Cerqua Rivera, now launching its 20th year, fuses dance movement, visual art and music “to explore the ideas and themes that shape our communities.” The company presented the Chicago premiere of co-founder and artistic director Wilfredo Rivera’s American Catracho, a thoughtful piece, 3 years in the making, supported by pertinent personal experience and heartbreaking intensive research.

Ensemble Español Spanish Dance Theater; photo by Dean Paul

Catracho mines a deep well of empathy in its depiction of the trials of immigrants efforts to reach America. Co-choreographed by Noelle Kayser and Christian Denice, the 4-part suite is set to a shifting backdrop of projected images evocative of a journey across timeframes and landscapes- mountains, barren desert, roiling waters, falling leaves- as well as to original live music, highly percussive as well as colorfully embellished by flute and strings. 

The strong, individualistic and very human modern dance is touching in the extreme as it reveals the layers of human drama experienced by those seeking to escape, hoping for succor, and finding peril and frustration along the way. The audience internalizes the sense of persecution, of being pursued, all presented with the most graceful movements, often indicative of despair. To the chants of “My tongue is divided into two”, we are taken inside the lives of those who must give up the language of their birth, must make love in the midst of flight, must abandon dignity and solace, yet a story that ends with the sun emerging and a trumpeting fanfare of freedom. 

The dancers of Ensemble Español, in residence at Northeastern Illinois University, are masters of the Spanish art form of Flamenco, which is comprised of guitar playing, song and dance. Although it originated in the southern Spanish regions, it’s believed to be influenced by many world cultural traditions, and Latin American, Cuban and even Jewish traditional arts are apparent when you view this wonderfully exciting music and dance combination. The dance form itself is romantic, sentimental, deeply stirring and emotional. The dancers express their feelings in body movements and facial expressions, as well as by kicking their feet and clapping; many snap castanets. The costumes run the gamut from black to vivid colors, ruffled and formal, tight and dramatic.

Cerqua Rivera Dance Theatre; photo by William Frederking

However, Flamenco is by no means the only form of Spanish dancing; that art boasts a wide variety of styles, and Ensemble Espanol has further adapted these into contemporary and classical pieces in a wide range of repertory. This night’s program was comprised of 8 pieces, including the world premiere of Azabache (2019), with Claudia Pizarro, solo choreographer, dancer, and costume designer, appearing as First Dancer. in a  showy and individualized demonstration of Alegrias de Cádiz, a festive flamenco style, the piece is meant to signify transformation and inspiration through art and compassion. 

Mid- program, the company performed Carlos Rodriguez’s flamenco piece Mar de Fuegoa wonderful modern ballet, dedicated to company founder Dame Libby Komaiko.
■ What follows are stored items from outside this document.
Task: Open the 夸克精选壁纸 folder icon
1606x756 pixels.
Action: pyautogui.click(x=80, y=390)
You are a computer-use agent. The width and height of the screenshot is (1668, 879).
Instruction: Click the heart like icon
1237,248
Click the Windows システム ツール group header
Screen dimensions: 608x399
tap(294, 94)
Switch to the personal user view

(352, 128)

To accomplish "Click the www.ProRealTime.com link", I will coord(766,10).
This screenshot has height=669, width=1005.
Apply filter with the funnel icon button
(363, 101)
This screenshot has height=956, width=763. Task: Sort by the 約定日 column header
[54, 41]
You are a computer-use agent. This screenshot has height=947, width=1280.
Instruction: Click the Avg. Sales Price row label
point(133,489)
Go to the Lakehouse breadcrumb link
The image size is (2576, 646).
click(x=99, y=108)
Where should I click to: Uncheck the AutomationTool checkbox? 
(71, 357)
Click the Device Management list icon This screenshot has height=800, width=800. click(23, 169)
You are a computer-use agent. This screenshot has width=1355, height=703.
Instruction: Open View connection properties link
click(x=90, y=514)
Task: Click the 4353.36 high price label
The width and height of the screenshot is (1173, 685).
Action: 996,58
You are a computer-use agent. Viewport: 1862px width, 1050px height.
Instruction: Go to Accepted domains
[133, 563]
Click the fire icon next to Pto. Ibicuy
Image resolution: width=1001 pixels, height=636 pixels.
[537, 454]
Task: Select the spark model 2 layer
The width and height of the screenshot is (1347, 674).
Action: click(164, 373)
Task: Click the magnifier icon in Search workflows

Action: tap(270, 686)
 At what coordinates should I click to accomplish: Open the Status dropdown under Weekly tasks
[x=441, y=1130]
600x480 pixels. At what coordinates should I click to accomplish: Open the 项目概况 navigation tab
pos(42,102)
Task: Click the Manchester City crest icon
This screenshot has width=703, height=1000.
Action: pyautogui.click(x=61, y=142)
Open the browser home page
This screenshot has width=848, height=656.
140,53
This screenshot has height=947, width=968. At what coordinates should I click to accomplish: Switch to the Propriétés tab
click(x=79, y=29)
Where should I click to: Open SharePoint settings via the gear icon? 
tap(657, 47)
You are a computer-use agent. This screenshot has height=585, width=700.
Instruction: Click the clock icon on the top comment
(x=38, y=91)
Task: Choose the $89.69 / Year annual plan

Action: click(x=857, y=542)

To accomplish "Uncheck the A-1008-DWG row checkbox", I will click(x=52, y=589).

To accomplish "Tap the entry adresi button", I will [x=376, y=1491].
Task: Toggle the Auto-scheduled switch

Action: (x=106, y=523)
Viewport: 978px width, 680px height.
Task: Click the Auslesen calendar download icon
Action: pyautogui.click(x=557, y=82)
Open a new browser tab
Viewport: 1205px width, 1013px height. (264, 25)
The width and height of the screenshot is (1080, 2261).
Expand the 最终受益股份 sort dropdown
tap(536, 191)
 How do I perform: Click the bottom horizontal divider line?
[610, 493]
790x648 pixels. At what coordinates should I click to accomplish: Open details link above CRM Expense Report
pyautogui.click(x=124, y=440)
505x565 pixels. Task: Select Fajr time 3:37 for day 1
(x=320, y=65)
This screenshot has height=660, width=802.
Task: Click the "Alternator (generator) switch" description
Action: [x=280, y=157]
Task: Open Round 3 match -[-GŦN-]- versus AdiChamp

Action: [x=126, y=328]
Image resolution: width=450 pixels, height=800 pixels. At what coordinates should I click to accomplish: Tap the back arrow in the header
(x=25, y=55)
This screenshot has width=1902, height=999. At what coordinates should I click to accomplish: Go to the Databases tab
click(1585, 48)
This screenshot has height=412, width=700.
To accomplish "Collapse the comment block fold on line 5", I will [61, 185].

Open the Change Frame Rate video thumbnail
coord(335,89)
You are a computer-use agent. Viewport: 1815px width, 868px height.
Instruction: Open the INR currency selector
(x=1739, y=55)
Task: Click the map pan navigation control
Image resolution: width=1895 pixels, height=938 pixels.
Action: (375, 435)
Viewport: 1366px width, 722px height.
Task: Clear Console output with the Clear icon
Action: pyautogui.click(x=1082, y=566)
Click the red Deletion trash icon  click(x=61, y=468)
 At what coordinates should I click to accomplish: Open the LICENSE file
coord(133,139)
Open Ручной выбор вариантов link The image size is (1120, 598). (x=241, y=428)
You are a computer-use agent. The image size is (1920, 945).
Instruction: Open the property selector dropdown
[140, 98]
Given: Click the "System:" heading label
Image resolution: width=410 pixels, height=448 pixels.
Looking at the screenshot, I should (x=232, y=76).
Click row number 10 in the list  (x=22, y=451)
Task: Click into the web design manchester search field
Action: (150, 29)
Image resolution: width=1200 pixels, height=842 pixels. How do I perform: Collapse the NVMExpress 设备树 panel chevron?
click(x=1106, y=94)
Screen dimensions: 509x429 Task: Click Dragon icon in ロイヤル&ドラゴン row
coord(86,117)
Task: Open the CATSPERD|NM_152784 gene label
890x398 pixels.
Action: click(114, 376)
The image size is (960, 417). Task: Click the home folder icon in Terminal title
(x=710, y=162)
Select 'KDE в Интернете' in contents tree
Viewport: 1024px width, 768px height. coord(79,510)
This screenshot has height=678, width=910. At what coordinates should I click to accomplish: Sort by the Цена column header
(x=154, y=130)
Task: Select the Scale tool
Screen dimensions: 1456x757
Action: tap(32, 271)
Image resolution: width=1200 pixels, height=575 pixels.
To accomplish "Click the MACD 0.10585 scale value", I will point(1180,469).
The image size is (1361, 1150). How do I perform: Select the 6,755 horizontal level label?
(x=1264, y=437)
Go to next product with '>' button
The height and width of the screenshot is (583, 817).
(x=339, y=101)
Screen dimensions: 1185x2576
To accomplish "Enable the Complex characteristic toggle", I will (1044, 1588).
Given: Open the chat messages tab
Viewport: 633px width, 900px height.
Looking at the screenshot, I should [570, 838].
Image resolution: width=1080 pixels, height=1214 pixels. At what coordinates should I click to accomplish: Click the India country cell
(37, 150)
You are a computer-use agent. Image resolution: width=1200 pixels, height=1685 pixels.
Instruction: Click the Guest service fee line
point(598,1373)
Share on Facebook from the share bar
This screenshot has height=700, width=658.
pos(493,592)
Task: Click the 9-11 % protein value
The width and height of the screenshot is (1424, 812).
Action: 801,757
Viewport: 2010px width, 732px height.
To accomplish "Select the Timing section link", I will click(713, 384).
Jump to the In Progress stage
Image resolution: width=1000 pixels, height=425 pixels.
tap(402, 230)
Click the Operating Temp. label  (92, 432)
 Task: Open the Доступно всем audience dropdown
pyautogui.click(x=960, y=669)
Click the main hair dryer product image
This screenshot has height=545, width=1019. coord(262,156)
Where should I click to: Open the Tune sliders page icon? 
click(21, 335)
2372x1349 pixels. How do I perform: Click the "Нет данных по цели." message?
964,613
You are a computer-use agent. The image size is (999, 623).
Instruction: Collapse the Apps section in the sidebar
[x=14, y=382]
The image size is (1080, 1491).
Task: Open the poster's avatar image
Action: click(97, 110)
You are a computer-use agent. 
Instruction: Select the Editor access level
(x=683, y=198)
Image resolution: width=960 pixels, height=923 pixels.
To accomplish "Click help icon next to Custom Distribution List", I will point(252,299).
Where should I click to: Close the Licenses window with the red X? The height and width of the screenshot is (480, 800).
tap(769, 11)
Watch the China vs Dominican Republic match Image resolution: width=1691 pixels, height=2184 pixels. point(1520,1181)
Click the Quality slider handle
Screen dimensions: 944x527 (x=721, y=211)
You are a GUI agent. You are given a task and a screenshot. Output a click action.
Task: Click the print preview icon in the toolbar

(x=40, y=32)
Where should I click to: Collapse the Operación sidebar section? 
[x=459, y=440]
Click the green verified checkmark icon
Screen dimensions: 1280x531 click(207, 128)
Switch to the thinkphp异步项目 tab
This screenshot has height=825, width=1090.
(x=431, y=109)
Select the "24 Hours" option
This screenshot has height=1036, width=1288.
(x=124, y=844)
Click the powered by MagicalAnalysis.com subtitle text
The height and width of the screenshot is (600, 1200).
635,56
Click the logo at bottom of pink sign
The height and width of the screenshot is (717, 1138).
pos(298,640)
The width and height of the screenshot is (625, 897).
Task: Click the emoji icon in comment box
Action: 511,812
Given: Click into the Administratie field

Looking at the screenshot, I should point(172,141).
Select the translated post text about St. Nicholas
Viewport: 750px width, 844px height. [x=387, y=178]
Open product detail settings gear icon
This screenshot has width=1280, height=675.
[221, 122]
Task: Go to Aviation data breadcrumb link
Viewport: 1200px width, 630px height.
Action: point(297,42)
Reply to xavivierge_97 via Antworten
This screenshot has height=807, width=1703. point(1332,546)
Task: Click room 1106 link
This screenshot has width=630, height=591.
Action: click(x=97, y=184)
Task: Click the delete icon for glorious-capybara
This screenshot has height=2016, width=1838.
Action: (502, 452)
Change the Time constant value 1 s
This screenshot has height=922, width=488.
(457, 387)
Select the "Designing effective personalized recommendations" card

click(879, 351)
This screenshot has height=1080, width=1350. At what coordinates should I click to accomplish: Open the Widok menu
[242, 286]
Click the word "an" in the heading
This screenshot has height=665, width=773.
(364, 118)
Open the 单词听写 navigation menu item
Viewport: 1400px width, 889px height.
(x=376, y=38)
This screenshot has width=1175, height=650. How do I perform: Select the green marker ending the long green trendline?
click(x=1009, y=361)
This unique fable features grey, black and white costumes and a character in a nylon bank-robbers mask who was a combination of Svengali and the Devil’s muse.

Consisting of 9 movements, performed to the music of 9 musicians, dressed by 7 costume designers, the piece was comprised of terrific solos, duets and group efforts. It came together in a scene centered upon a zigzag pyramid of light, around which the dancers grasped a shining red thread; the symbolism here reflects “the belief that we are destined to connect with one another via a magical red cord from the lunar gods regardless of place, time, or circumstances”.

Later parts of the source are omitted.